Ganz wichtig sind handwerkliche Fähigkeiten. Ohne die journalistischen Standards geht es nicht. Viele Journalisten müssen sich außerdem auch stärkere moderative Fähigkeiten aneignen. Nur so schaffen sie es, den Echtzeit-Anforderungen gerecht zu werden, zwischen Nutzern und Themen zu vermitteln und stets ansprechbar zu sein. Es gibt noch weitere Kompetenzen, die in einigen Mediengattungen schon gängig sind. Aber speziell für Onliner, die ursprünglich eher aus dem Printbereich kommen, sind sie oftmals noch keine Selbstverständlichkeit.

Gerade mit Blick auf die hohe Geschwindigkeit, über die wir eingangs gesprochen haben, sind moderative Fähigkeiten besonders wichtig. Der Journalist hat die Aufgabe, Nutzer mit ähnlichen Interessen zusammenzubringen, Informationen zu sammeln und einzuordnen. Er ist ansprechbar und sozusagen ein Knotenpunkt im Netzwerk, an dem die Themen gebündelt werden.

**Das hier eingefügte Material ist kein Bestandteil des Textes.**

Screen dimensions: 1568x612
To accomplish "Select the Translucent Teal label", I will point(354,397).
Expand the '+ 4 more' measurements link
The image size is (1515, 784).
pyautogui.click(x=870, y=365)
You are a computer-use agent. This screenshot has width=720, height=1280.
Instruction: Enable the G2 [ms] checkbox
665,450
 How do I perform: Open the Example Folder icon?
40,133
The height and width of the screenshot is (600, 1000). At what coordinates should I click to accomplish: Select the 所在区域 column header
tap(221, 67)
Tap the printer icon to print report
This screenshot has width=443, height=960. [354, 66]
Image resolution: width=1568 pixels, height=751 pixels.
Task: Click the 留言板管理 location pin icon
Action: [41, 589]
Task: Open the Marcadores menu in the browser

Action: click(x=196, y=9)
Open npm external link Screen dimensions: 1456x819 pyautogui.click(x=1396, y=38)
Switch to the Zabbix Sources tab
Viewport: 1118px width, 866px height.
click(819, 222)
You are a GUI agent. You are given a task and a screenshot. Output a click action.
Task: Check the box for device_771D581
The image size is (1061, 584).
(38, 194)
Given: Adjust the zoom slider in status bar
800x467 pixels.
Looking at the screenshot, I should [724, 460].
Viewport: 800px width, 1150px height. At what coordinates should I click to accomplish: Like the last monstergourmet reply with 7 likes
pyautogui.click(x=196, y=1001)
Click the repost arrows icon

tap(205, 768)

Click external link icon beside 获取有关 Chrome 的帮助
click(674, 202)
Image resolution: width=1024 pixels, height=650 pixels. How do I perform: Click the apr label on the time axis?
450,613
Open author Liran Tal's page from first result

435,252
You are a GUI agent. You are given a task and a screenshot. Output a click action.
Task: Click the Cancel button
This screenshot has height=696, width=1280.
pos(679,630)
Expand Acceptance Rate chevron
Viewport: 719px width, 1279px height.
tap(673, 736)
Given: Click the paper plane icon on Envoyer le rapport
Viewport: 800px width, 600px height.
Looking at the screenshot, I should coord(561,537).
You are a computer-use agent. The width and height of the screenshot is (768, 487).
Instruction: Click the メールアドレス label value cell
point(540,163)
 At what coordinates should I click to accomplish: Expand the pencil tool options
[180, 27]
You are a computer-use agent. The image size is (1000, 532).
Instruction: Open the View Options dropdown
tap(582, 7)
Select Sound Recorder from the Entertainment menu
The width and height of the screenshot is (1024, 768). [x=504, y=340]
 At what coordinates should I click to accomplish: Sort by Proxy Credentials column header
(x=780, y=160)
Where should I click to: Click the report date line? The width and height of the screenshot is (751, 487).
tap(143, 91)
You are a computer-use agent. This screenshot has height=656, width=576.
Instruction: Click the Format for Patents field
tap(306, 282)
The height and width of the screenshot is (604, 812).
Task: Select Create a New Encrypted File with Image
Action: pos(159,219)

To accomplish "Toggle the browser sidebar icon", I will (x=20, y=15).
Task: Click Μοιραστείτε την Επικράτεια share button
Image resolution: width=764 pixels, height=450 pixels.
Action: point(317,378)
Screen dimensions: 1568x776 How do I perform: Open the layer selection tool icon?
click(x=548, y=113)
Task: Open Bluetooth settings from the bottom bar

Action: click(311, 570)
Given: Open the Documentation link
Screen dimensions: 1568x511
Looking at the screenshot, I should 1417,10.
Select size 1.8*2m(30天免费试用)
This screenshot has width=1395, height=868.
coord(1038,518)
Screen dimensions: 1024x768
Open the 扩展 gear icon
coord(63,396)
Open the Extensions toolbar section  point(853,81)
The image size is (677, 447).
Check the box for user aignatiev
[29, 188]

// Über #ZukunftDesJournalismus
Mobiles Internet, immer leistungsfähigere Smartphones, neue Nachrichtendienste: Die Medienlandschaft verändert sich rasant und mit ihr der Journalismus. Viele Fragen bewegen die Branche: Ist die Tageszeitung ein Auslaufmodell, weil die jüngeren Zielgruppen aktuelle Nachrichten nur noch auf mobilen Endgeräten konsumieren? Erledigen bald Schreibroboter typische Routineaufgaben und machen damit einen Teil der Redakteure überflüssig? Mit welchen neuen journalistischen Darstellungsformen können Menschen erreicht werden, die immer weniger lesen und nur noch Bilder anschauen? Gemeinsam mit Journalisten und Medienmachern aus ganz unterschiedlichen Richtungen wagt OSK einen Blick in die Zukunft des Journalismus. Das Prinzip ist immer das gleiche: acht Fragen, acht Antworten. Stück für Stück entsteht so ein Bild, das belastbare Aussagen zu entscheidenden Trends von morgen und übermorgen ermöglicht.

5. Die technologischen Veränderungen sind rasant – wie müssen sich vor diesem Hintergrund der Journalismus verändern und dessen Anbieter anpassen?

Viele denken sich: „Jetzt muss ich mich ja schon wieder verändern!“ Ich glaube, die einzige Konstante für Journalisten ist die Veränderung. Deswegen ist es meiner Meinung nach wichtig, dass man sich ständig selbst überprüft und fragt: „Benutze ich aktuell die Werkzeuge, die von den Nutzern angefragt werden? Oder sind sie schon veraltet?“ Man sollte jedes Jahr in den Werkzeugkasten schauen, ein, zwei Apps hinzunehmen und dafür das ein oder andere verrostete Tool herausschmeißen – sich auch mal von Dingen zu verabschieden ist überhaupt kein Drama.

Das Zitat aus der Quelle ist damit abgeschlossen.